Oireachtas Joint and Select Committees
Thursday, 7 July 2016
Public Accounts Committee
Work Programme
9:00 am
Mr. Seamus McCarthy:
The accounts of the central fund of the Exchequer are called the finance accounts. They are produced by the Department of Finance. My personal view, and this is something I have recommended, is that the finance accounts could be expanded and improved but it is a matter for Committee of Public Accounts to engage with the Department of Finance on that. The format of accounts generally in the pubic sector is a matter for the line Minister and the Minister for Public Expenditure and Reform. I cannot decide that the structure and the level of disclosures in a set of financial statements should be different. I have to work within the framework that is set by the relevant Ministers. It is within the competency and the remit of the committee to look at the financial statements and to form a view, if the members are so minded, that those financial statements do not cover all of the information they think is appropriate to be in the public domain. Were they look at the finance accounts the next time they appear before the committee, if they were to step back from them and consider them in terms of the level of information they give, they could ask if that the kind of information that needs to be in the public domain and what would they, as members of the committee, wish to recommend be changed. They would then get a response from the relevant Minister.

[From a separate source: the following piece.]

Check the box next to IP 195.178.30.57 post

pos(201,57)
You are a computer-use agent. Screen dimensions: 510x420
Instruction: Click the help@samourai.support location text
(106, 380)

Just to give an example, the finance accounts are a cash account and do not have a balance sheet so the liabilities and the assets of the State are not presented in the account of the Central Fund of the Exchequer. The committee may decide it would like to see that and there would be a job of work involved in compiling it. Back in 2012 or 2013, the IMF came in and had a look at the form of accounting and the structures for accounting and made recommendations about the necessity for a whole-of-government account and, if one likes, a more comprehensive view than the finance accounts give. A project has commenced on that and I reported on it when it was starting out. I envisage a further report giving a progress report on that project, which will come to the committee, probably not this year but perhaps next year. It is a line of questioning and Deputies do not have to wait for a report. Given that the project is under way, they could engage with the Secretary General of the Department of Finance on that when he appears.